Citing an absolute figure here, it is not clear whether this is more or less than in previous budgets. On the whole, this government has been lukewarm on insulation. That’s a shame, because energy efficiency is the holy grail: greener, more secure AND good value for money.
Claim 6: Introduced a new energy efficiency supplier obligation for 5 years from April 2017 set at £640 million a year – helping more than 1 million homes cut carbon emissions and keep their bills low.
This is down from £1.3 billion a year between 2012 and 2015. To top that, last year the government scrapped a zero carbon homes standard for new builds.
Claim 7: Committed to more than double the support we give to households and businesses to decarbonise their heating supply in this Parliament (from £430 million to £1.15 billion).
In the hype around clean electricity, heat is often overlooked. The increased funding sounds good. But when announcing this, the government said the scheme would be reformed to save £700 million, leaving the industry confused.
Claim 8. Allocated over £300 million to deliver up to 200 heat networks in communities, leveraging up to £2 billion in private investment.
Sure, we’ll let them have this one.
Claim 9. Announced a 50% increase in the UK climate finance commitment to a total of £5.8 billion over the next five years to help the poorest countries cut carbon emissions and adapt to climate change.
This is redirecting overseas development aid, not adding to it. But to its credit, the UK in 2013 became the first G7 member to meet a target of spending 0.7% of national income on foreign aid. Indeed, by some accounts, the money is flowing faster than officials can allocate it to credible projects. If labelling it climate finance helps the cash to find a good home, that’s all to the good.

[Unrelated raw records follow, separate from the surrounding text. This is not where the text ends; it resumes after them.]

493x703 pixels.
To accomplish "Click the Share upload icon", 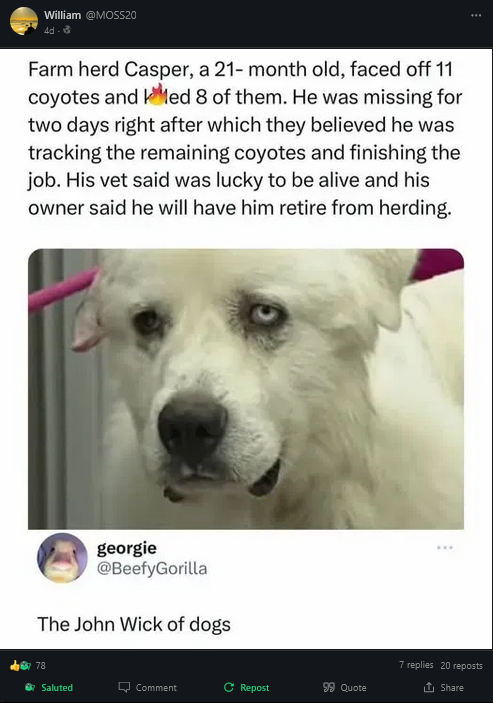I will click(429, 687).
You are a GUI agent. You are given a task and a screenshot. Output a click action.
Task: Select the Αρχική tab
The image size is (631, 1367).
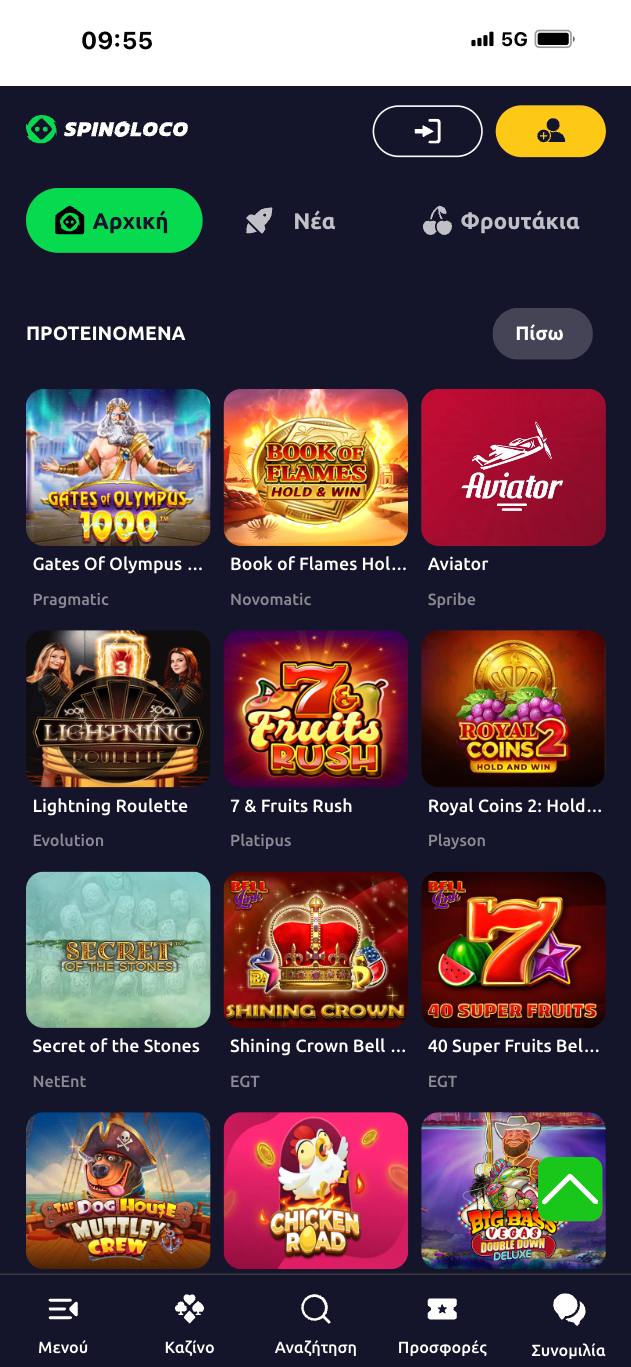click(x=114, y=221)
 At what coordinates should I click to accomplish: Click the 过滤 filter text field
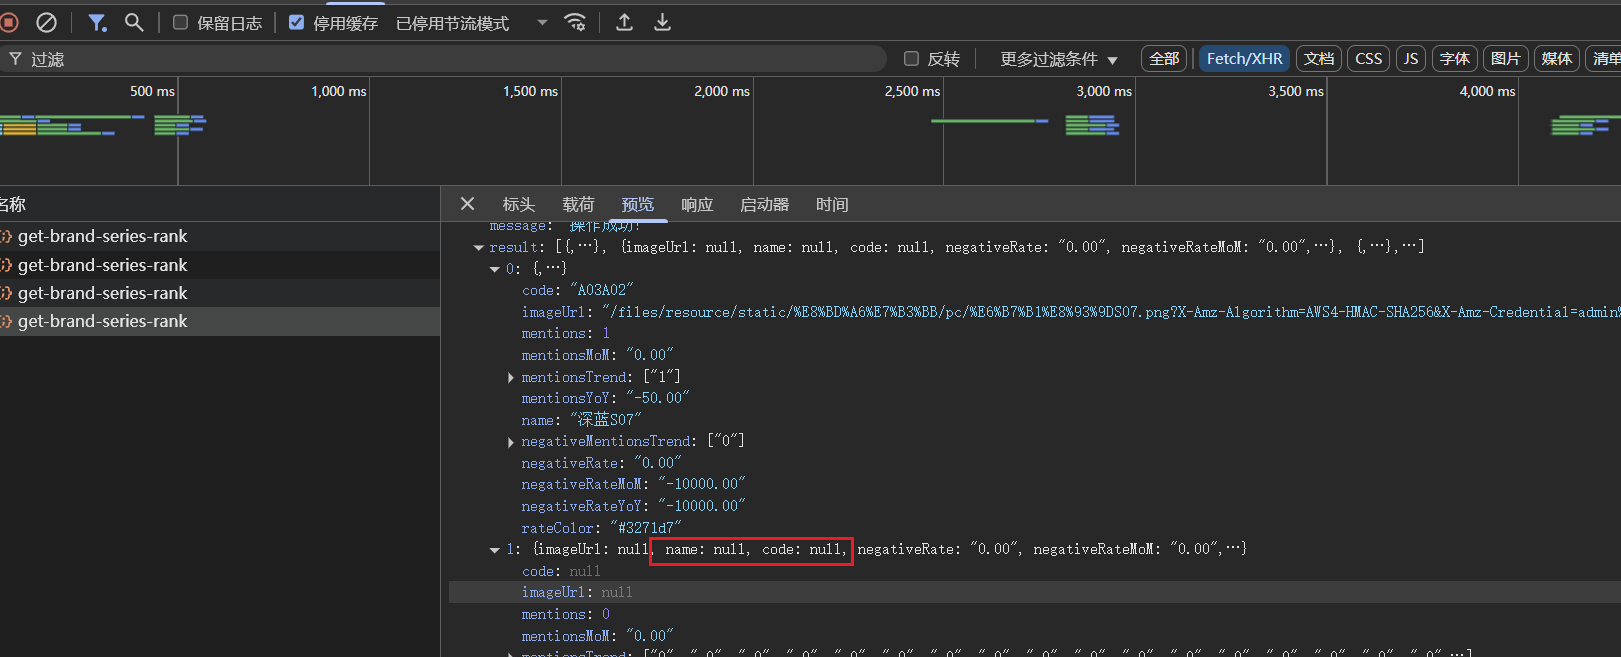pos(450,59)
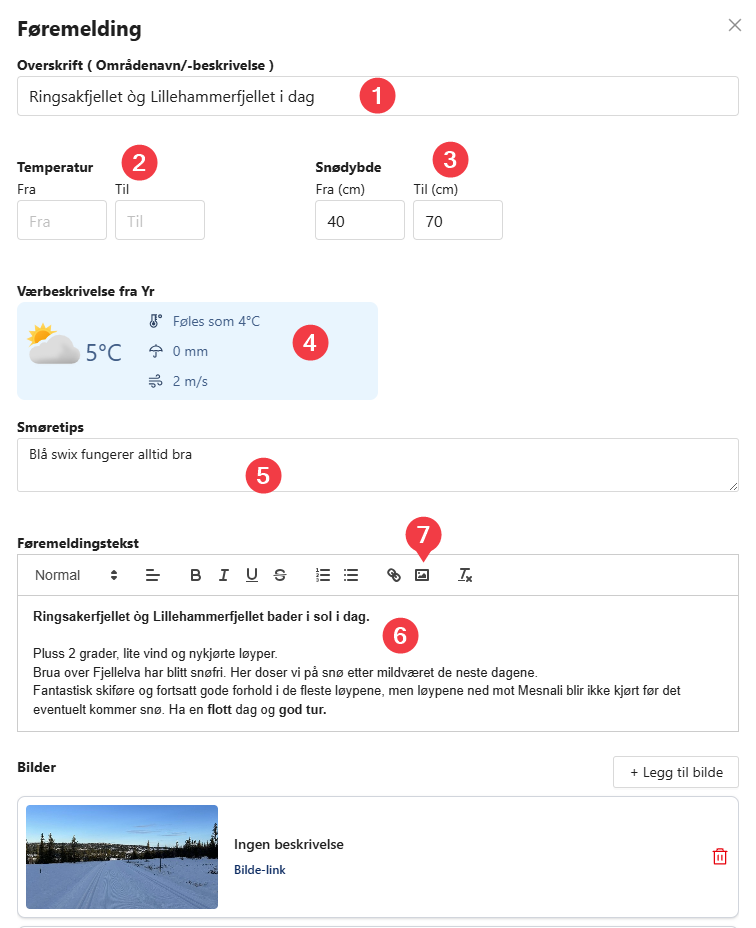This screenshot has height=928, width=756.
Task: Insert a hyperlink in the text
Action: (x=394, y=575)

Claim 10. Signed the Paris agreement, which sends a clear signal to business to invest in the low carbon transition.
That’s funny, because the signing ceremony is not until April. But I nit-pick. Rudd was in Paris and played a constructive role in getting a deal, including with a push for five-yearly reviews to ramp up ambition.
As an achievement, getting 195 governments on board with an ambitious carbon-cutting agenda is not to be sniffed at. But bold targets mean nothing without policies to put them into action.